By the mid-1970s, higher fuel prices and shipping costs and rising wages in the Far East were making it less attractive for U.S. companies to assemble their products in Asia. Some manufacturers began to look south of the border.

The Mexican government started a program called the Industrialization of the Northern Frontier of Mexico in 1965 to encourage U.S. investments in the rural towns near the U.S.-Mexico border. Girton saw this as an opportunity to encourage Southern California companies to shift production to Mexico’s border towns, where labor is cheap and plentiful.

Today, the prospect of a U.S.-Mexico free-trade agreement promises to give Girton’s company, Cal Pacifico of California, its biggest boost yet. Proponents of the free-trade pact believe that it will prompt more companies to locate production facilities in Mexico, especially along the border.

But the outlook isn’t entirely bright. Girton said that a free-trade deal, if completed, would not only create new business opportunities, but also bring more competition for his company.

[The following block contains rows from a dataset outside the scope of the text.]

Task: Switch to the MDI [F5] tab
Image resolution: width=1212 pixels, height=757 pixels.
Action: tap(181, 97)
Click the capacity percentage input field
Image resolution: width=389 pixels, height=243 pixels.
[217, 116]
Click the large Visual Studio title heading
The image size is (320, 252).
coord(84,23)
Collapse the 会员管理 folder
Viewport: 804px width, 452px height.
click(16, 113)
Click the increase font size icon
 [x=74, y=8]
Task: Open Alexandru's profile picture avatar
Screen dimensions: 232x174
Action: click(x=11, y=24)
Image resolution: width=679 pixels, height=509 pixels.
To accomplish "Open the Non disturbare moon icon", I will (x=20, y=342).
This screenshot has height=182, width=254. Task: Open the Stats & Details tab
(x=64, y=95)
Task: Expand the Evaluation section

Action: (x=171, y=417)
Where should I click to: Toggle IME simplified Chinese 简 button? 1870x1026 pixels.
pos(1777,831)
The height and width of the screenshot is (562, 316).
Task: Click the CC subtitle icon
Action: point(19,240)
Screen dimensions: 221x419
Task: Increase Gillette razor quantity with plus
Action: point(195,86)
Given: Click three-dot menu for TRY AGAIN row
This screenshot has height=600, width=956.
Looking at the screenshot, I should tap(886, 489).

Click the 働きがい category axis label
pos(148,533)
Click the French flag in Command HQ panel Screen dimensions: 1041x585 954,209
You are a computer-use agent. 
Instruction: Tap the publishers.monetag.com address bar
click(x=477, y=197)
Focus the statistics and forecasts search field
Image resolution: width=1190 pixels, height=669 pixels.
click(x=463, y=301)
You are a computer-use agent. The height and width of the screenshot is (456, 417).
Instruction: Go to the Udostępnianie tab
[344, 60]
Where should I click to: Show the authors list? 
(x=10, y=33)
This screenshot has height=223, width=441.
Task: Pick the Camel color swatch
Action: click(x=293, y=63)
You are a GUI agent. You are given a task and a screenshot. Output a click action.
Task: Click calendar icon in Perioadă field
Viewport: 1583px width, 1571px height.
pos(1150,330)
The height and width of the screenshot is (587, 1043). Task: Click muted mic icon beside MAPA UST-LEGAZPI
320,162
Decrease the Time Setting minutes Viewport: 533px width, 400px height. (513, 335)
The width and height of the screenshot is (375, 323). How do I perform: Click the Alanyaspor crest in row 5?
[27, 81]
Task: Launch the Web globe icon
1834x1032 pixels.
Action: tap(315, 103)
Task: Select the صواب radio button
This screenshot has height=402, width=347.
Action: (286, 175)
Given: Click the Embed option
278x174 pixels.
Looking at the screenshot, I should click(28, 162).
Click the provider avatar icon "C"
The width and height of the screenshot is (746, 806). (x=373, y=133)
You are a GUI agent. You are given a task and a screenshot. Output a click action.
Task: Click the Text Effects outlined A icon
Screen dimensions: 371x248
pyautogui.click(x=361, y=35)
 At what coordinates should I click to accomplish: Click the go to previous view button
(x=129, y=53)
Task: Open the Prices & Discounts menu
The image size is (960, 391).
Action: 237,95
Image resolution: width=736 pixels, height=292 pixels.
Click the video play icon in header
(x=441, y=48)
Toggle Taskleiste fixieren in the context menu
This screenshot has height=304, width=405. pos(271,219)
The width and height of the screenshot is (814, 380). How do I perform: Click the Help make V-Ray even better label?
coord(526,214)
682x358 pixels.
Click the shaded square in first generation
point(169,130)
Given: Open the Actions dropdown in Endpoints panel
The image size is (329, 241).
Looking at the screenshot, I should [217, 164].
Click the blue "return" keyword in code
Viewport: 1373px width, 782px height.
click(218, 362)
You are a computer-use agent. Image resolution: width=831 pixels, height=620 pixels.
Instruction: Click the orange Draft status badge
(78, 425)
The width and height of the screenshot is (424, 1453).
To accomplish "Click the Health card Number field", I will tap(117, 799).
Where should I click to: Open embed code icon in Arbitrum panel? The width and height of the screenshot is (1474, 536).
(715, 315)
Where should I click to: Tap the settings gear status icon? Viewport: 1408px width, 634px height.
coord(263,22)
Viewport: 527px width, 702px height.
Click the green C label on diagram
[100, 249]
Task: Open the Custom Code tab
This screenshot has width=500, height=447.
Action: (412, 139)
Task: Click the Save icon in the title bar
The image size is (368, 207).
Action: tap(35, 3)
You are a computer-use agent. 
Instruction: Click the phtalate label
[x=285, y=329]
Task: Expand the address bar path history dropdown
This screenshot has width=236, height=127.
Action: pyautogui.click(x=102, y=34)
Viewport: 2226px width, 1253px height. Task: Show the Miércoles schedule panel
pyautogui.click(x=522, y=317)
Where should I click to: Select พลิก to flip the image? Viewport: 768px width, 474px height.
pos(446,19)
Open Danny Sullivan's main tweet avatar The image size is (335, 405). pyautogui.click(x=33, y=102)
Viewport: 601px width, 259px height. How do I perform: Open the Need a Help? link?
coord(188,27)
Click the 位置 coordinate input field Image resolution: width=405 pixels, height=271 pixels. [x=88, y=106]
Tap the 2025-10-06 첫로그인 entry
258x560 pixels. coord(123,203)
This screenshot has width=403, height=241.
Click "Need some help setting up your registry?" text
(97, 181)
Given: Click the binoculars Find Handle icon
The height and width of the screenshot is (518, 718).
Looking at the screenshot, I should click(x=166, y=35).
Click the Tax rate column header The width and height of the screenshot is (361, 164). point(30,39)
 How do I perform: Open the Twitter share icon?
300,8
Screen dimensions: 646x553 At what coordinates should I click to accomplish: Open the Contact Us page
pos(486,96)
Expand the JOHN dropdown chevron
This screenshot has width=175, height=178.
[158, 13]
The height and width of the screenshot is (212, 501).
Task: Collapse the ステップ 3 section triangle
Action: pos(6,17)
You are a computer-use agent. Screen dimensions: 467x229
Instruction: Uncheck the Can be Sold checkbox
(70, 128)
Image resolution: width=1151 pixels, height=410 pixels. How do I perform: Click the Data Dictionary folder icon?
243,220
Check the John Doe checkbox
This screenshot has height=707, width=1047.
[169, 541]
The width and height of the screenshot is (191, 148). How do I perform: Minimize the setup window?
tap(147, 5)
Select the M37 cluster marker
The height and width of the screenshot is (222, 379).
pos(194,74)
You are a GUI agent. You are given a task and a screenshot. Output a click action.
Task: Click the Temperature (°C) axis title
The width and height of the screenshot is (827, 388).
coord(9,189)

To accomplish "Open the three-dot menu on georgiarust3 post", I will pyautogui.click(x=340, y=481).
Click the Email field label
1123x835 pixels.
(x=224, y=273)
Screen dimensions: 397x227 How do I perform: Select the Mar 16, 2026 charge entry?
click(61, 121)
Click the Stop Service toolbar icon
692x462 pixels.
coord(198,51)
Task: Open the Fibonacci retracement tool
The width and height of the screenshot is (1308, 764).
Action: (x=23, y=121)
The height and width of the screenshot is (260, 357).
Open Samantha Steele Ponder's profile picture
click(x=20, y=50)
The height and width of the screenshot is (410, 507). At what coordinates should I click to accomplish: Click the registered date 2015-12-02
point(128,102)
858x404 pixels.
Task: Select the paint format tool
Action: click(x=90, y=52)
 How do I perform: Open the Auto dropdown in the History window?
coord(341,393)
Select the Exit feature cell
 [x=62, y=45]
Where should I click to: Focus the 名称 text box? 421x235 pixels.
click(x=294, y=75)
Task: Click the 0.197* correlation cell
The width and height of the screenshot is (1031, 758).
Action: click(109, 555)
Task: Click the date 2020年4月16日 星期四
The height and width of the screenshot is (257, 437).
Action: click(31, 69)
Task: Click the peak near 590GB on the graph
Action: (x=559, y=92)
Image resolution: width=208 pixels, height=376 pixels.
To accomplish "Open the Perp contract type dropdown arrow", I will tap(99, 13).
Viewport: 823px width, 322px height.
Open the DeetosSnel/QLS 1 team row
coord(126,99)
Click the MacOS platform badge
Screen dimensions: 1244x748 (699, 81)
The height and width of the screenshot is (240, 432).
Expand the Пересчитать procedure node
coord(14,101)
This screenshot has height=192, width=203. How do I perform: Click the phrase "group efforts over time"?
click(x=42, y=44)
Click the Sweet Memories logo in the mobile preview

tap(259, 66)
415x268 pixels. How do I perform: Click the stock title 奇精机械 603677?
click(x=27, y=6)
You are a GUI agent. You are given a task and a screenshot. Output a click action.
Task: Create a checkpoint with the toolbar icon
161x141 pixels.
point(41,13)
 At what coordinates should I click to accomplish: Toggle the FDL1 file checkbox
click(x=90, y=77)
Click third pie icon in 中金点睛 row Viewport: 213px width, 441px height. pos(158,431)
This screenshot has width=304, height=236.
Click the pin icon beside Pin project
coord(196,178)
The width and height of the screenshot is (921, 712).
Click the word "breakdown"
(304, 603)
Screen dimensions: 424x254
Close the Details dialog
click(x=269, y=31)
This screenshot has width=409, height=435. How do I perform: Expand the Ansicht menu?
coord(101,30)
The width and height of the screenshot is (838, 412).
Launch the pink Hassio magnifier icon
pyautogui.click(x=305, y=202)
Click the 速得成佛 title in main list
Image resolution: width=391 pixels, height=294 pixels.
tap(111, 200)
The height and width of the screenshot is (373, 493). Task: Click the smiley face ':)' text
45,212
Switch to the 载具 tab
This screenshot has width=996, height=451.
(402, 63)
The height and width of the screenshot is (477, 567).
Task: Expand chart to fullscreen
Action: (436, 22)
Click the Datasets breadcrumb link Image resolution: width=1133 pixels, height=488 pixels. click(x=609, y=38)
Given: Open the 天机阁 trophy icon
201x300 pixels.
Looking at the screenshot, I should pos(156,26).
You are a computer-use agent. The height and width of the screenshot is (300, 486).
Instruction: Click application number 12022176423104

Cal Pacifico is what the maquiladora industry refers to as a “shelter company”--one that helps foreign-owned companies set up assembly plants along the U.S.-Mexican border and then manages the operations. While the manufacturers provide the technical know-how, raw materials, parts and production equipment, Cal Pacifico manages the daily operations--bookkeeping, personnel, transportation and so on.

These shelter companies can be particularly helpful to foreign companies that are unfamiliar with doing business in Mexico, with the language, labor practices and culture.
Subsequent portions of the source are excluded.